Avec près de 20 000 migrants, la région de Lombardie accueille le plus grand nombre de réfugiés et demandeurs d’asile en Italie. La situation y est devenue critique, notamment à Milan. Et les autorités régionales se divisent face à l’urgence.

Entre indifférence et répression

Le gouverneur de la région Roberto Maroni (Ligue du Nord) prône l’expulsion de « tous ces illégaux ». Mais, à force d’insistance, le maire démocrate de Milan, Giuseppe Sala, vient d’obtenir l’accord du ministère de la défense pour aménager une ancienne caserne militaire.

Quant à la ville frontière de Vintimille (en Ligurie), des autocars, sous escorte policière, transportent, de nuit, des migrants – majoritairement soudanais – vers des centres d’identification et d’expulsion installés au sud de l’Italie.

Les forces de l’ordre y ont dernièrement renforcé les contrôles depuis les manifestations des militants radicaux « No Borders » venus, le 5 août, soutenir 140 migrants qui voulaient entrer en France.

Face à la multiplication des camps sauvages, les autorités italiennes oscillent entre politique de l’autruche et répression. La plupart des migrants, livrés à eux-mêmes, errent dans les villes et les campagnes.

Via Cupa a été vidée en février avant de se reconstituer peu après sans que la police n’intervienne. L’Italie ne renvoie qu’un petit nombre de ceux qui n’ont pas droit à la ville mais accélère l’expulsion d’étrangers installés en Italie et catalogués comme radicaux.

En guise de prévention, le ministère de l’intérieur a dépensé 1,5 million d’euros pour une campagne d’information à destination des migrants sur les réseaux sociaux et les radios locales dans une quinzaine de pays pour avertir les Africains des dangers de la traversée du désert et de la Méditerranée.

Et surtout le gouvernement tempête contre ses homologues européens qui traînent des pieds pour appliquer les accords de relocalisation. À peine 850 réfugiés venant d’Italie ont été accueillis par un autre pays de l’Union depuis les accords de septembre 2015…

L’Italie, la porte d’entrée européenne

– Cent mille migrants sont arrivés en Italie depuis le début de l’année. En 2015, le total avait atteint 150 000.

– Parmi eux les mineurs étaient 16 000, dont 14 500 non accompagnés. En 2045, ils étaient 12 000. En moyenne ils sont âgés de 15 à 17 ans.

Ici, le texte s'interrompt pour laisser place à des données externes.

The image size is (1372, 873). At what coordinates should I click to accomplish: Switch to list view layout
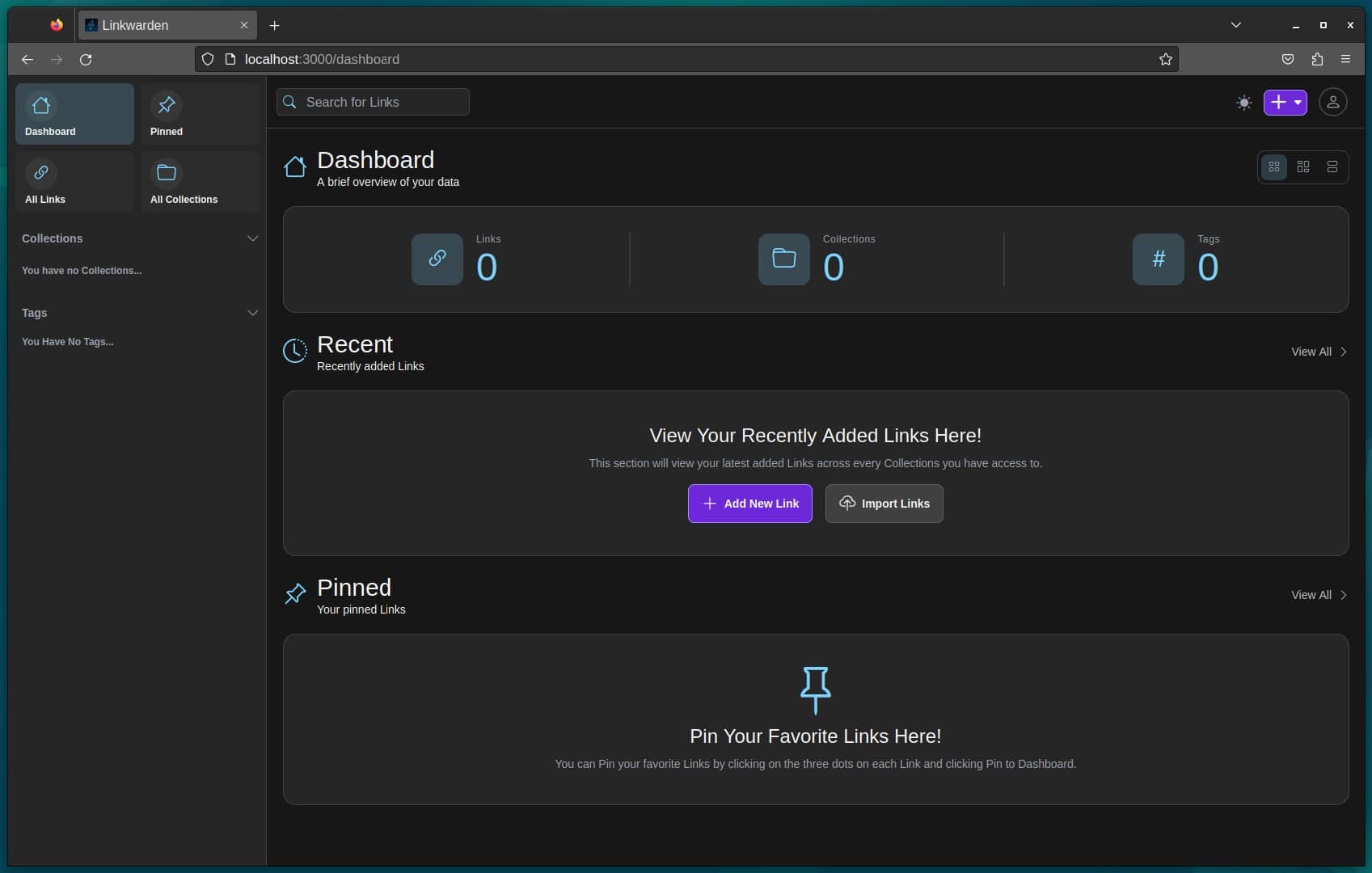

– Les migrants viennent tous ou presque du continent africain. En 2016, 17 % sont Nigérians et 13 % Érythréens, les deux premières nationalités. Arrivent ensuite, les Gambiens, Ivoiriens, Guinéens, Soudanais, Somaliens, Sénégalais et Maliens (6 à 8 % des effectifs pour chacune des nationalités).

– Le programme temporaire européen de relocalisation d’urgence adopté par les États membres de l’UE en septembre 2015, prévoit de relocaliser 160 000 personnes depuis l’Italie et la Grèce d’ici au mois de septembre 2017. À la mi-juillet, 843 avaient été relocalisées depuis l’Italie et 2213 depuis la Grèce.